CHAPTER1: The Rainstorm
Female POV • Dark romantic tone • Slow-burn tension begins
The rain didn’t fall — it attacked.
It slammed against the rusted shop roofs of Yaba like it resented the earth, spilling sideways in angry sheets that soaked my blazer before I could even curse properly. I pressed my files tighter to my chest, breath fogging in the cold air, ankle-deep in water that felt like it could sweep me away if it wanted.
Typical.
Another day when I tried to outrun my own life, and the universe reminded me I was still human.
I ducked under the half-broken overhang of a closed tailor’s shop, shivering. My hair clung to my cheekbones, my mascara stung my eyes, and I could practically hear my boss’s voice:
“Dami, you’re too intense. You burn too hard.”
I swallowed. Maybe that was true. Or maybe life demanded hardness before softness.
A shadow shifted at my side.
I didn’t hear him approach.
I only felt the presence — tall, warm, and steady — before I saw the umbrella tilt over my head, blocking out the violent rain like a small, quiet miracle.
“Looks like you’re losing the fight,” a voice said, deep with a calm I instantly resented.
I turned.
He stood close — too close — dark umbrella angled perfectly to shield us both. He wasn’t handsome in a sweet way. No. His beauty was sharper, like a blade catching light. Strong jaw, rain-speckled curls, eyes that held a focus I wasn’t prepared for.

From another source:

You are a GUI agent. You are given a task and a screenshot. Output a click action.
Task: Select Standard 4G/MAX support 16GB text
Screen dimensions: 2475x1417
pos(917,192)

And he was watching me like he recognized my chaos.
“I didn’t ask for an umbrella,” I muttered, trying to reclaim whatever dignity I had left.

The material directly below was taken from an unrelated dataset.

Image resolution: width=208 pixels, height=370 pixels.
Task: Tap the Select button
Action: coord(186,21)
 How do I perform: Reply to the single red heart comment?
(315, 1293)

He smiled slightly. “You didn’t have to.”
I hated how warm his voice made my stomach feel.
Dangerous warmth.
The kind that could melt things I had kept frozen for years.
“I’m not hiding from the rain,” I said.
He raised a brow. “No? Then what are you hiding from?”
“My own terrible luck.”
His smile widened, slow and deliberate. “Same.”
We stood there, sharing shelter, sharing silence. His body radiated heat I wanted to step closer to and step away from at the same time.
He extended a hand.
“Tobi.”
I hesitated before giving him mine.
“Dami.”
The moment his fingers wrapped around mine, something in my chest tightened — not painfully, but sharply enough to warn me.
He held my hand one second too long.
And I felt it — that flick of tension.
That spark.
I pulled back, but not fast enough.
His eyes lingered.
The rain slowed, but the storm inside me didn’t.
“Do you want me to walk you to a bus?” he asked.
“No. I’m fine.”
“You look cold.”
That irritated me. “And you look like temptation. Doesn’t mean either of us is right.”
His quiet laugh sent heat down my spine. “You’re interesting.”
“And you’re too confident.”
“Takes one to know one.”
I looked away, trying to calm the flutter beneath my skin. I didn’t do this. I didn’t flirt with strangers. I didn’t let myself enjoy the warmth I hadn’t earned. I didn’t—
He stepped slightly closer.
Not touching.
But close enough that my breath stuttered.
“Let me walk with you,” he murmured.
It wasn’t a question.
His voice dipped lower — a shadow of dominance, subtle but unmistakable. Not aggressive. Just… certain. The kind of tone that brushed against something inside me, I didn’t like to acknowledge.
I should’ve said no.
I should’ve told him to mind his business.
Instead, I whispered, “Fine. Just go to the bus stop.”
He tilted the umbrella forward, and we stepped out into the world together.
Rain still fell around us, but under that umbrella, the air was thick — with heat, with tension, with something half-dangerous.
And when his hand brushed my lower back by accident, guiding me away from a puddle…
I felt it everywhere.
My pulse, my breath, my thighs.
I didn’t know this man.
I didn’t trust men easily.
I didn’t even trust my
self sometimes.
But I knew one thing:
The storm had already begun long before I stepped into the rain.